Beyonce To Perform In Malaysia Despite Dress Code Debate
Beyonce Knowles says she will perform in Malaysia in October, two years after canceling a show in this Muslim-majority country after protesters threatened to disrupt the concert because of her sexy image and clothing.
The R&B superstar’s upcoming show is already drawing the ire of conservatives in this country, where female performers are required to cover up from the shoulders to knees with no cleavage showing.
Knowles said on her Web site that she will take the stage at a stadium in Kuala Lumpur, Malaysia’s biggest city, on Oct. 25. “Beyonce for the first time ever has decided to make Malaysia part of her ‘I am.’ World Tour,” her Web site said.
Knowles canceled a planned concert two years ago following protest threats by Malaysia’s opposition Islamic party. At the time her talent agency said the showwas called off due to a scheduling conflict.
Instead she went to Indonesia, which has less stringent rules about how performers should dress and behave.
Sabki Yusof, youth vice head of the Pan-Malaysian Islamic Party, said Sunday that they would send a protest note to the government over the concert. He said it was the government’s “responsibility to protect the people of Malaysia” from what he described as immoral Western influences.

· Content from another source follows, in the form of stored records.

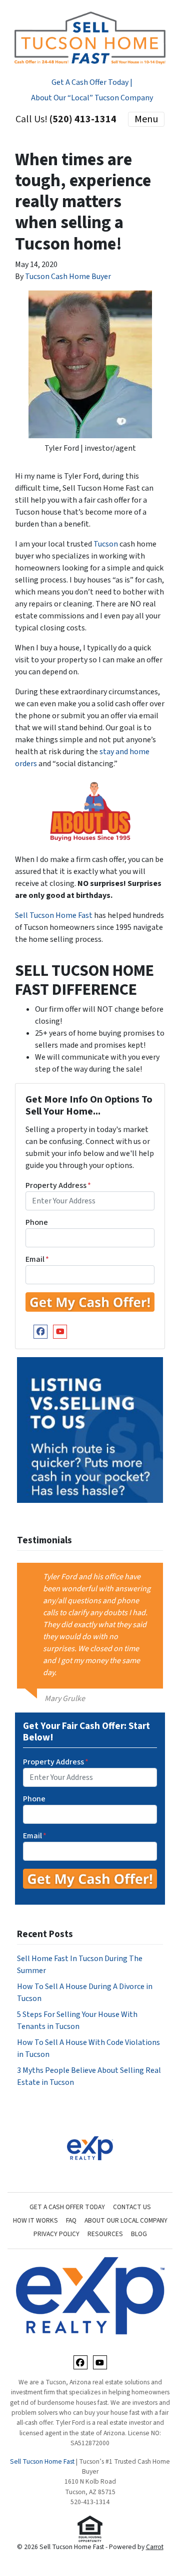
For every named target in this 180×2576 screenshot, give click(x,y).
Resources (105, 2234)
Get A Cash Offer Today (67, 2207)
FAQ (71, 2220)
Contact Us (132, 2207)
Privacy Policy (57, 2234)
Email (37, 1259)
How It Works (35, 2220)
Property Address (58, 1185)
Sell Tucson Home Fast (54, 915)
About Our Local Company (126, 2220)
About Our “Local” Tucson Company (92, 97)
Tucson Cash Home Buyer (68, 276)
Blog (139, 2234)
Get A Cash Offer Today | (92, 82)
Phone (37, 1222)
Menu (146, 119)
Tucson (106, 544)
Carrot (155, 2547)
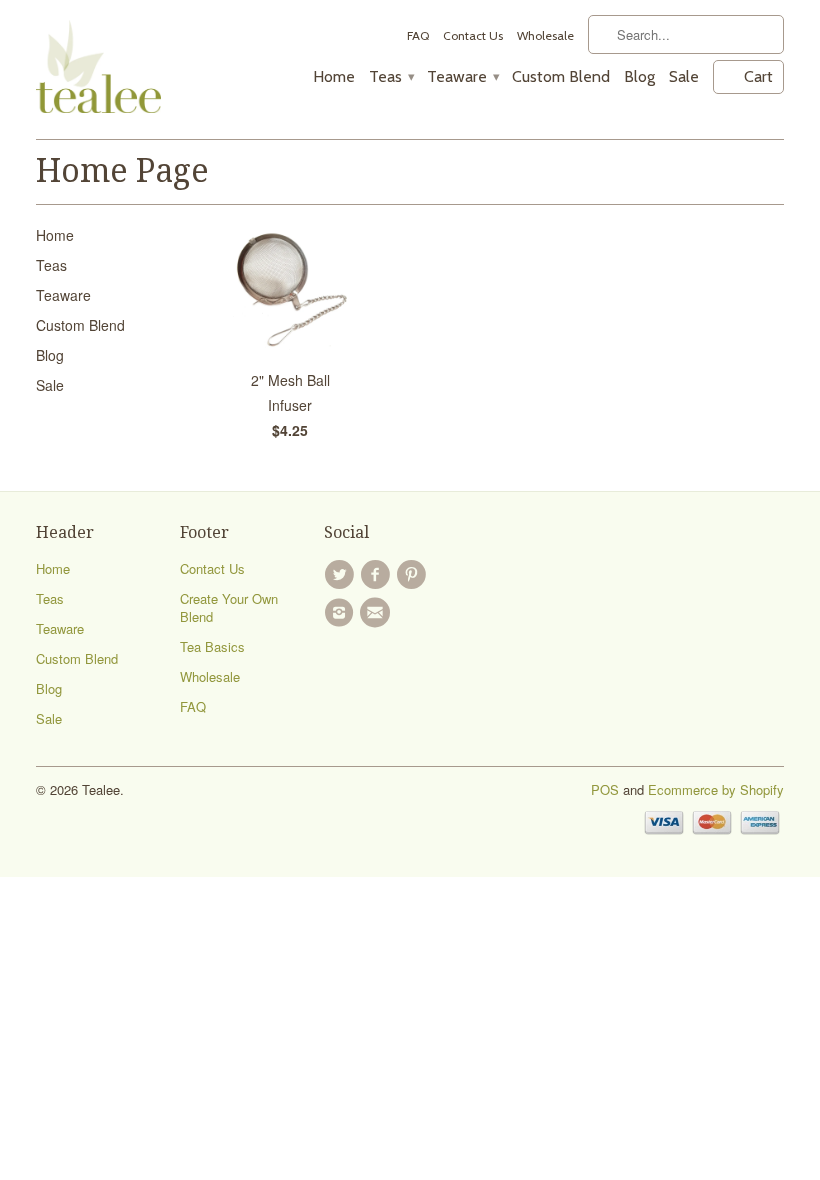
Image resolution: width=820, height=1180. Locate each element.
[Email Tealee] (378, 613)
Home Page (122, 171)
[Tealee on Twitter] (342, 575)
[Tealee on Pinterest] (415, 575)
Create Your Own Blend (229, 607)
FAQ (418, 35)
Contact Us (473, 35)
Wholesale (545, 35)
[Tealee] (98, 69)
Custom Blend (561, 77)
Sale (684, 77)
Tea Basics (212, 646)
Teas (391, 77)
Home (334, 77)
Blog (639, 77)
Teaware (462, 77)
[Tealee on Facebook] (378, 575)
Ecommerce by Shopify (716, 789)
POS (605, 789)
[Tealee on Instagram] (342, 613)
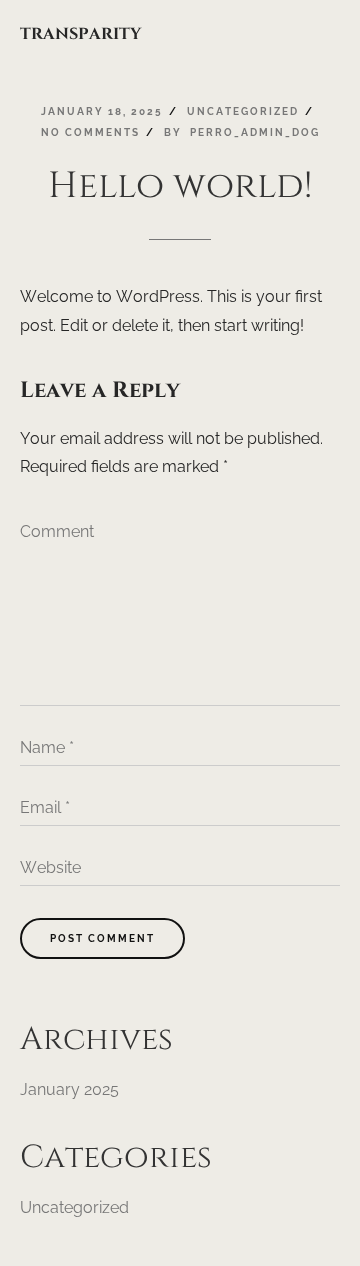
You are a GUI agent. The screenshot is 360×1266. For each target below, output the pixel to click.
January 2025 (69, 1089)
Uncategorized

“We are not against entertainment as long as it is within the framework of our culture and our religion,” Sabki said. “We are against Western sexy performances. We don’t think our people need that.”

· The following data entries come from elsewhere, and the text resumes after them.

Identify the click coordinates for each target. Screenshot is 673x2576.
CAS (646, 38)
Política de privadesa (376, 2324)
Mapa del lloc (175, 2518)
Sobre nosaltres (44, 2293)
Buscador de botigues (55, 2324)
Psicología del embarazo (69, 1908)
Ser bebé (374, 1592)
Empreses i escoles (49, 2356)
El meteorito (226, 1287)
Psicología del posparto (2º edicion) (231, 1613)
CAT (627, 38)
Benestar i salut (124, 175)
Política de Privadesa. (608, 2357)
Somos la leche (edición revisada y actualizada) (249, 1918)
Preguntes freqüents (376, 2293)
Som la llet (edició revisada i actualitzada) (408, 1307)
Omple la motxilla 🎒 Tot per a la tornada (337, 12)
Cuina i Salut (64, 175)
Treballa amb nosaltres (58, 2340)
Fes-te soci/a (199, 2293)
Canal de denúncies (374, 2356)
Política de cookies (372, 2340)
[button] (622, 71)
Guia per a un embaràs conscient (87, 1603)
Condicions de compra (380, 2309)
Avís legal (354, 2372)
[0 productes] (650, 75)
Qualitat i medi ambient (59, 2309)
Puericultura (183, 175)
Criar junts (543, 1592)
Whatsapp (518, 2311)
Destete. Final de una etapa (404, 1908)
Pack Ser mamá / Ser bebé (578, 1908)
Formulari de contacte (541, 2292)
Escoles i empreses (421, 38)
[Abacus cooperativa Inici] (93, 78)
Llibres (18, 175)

He said besides the protest note, the party had no plans so far to disrupt the concert. Organizers for Beyonce’s October show could not immediately be reached for comment.
Artists such as Avril Lavigne and Gwen Stefani have performed in Malaysia under similar protest threats by conservative Muslims, forcing the artists to don attire that revealed little skin.

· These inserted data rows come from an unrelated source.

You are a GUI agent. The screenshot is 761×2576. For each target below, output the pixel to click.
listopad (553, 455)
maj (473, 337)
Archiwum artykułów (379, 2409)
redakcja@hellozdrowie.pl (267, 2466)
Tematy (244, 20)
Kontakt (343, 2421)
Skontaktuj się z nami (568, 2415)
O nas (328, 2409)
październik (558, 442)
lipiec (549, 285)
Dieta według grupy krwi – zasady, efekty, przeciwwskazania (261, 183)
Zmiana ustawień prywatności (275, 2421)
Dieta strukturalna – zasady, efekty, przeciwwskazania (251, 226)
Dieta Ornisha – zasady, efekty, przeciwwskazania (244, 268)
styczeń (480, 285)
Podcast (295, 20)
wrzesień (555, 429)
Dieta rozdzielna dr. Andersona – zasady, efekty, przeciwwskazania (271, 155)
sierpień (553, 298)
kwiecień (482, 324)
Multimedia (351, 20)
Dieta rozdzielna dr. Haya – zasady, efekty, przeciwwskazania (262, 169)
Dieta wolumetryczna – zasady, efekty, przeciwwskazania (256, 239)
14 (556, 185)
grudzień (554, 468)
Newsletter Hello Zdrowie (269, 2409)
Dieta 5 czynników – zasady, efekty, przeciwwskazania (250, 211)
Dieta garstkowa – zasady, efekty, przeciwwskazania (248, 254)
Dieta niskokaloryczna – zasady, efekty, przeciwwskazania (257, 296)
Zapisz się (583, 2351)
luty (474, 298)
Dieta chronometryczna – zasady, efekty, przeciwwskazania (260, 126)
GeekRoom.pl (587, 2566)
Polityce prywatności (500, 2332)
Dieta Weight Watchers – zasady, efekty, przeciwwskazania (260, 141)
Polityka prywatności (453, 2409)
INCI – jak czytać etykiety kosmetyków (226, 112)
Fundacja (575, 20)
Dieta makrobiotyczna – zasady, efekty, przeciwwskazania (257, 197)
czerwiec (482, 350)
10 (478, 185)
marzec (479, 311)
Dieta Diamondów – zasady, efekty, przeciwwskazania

In the most recent controversy, the government late last month at first barred, then reversed the order forbidding Muslims from attending a Black Eyed Peas concert because it was sponsored by a beer company. With the ban lifted Muslims can now watch the U.S. hip-hop stars at a theme park near Kuala Lumpur on Sept. 25.
In family and personal matters, Muslims, who make up two-thirds of Malaysia’s 28 million people, are governed by Islamic law, which forbids the consumption of alcohol. The laws do not apply to non-Muslims.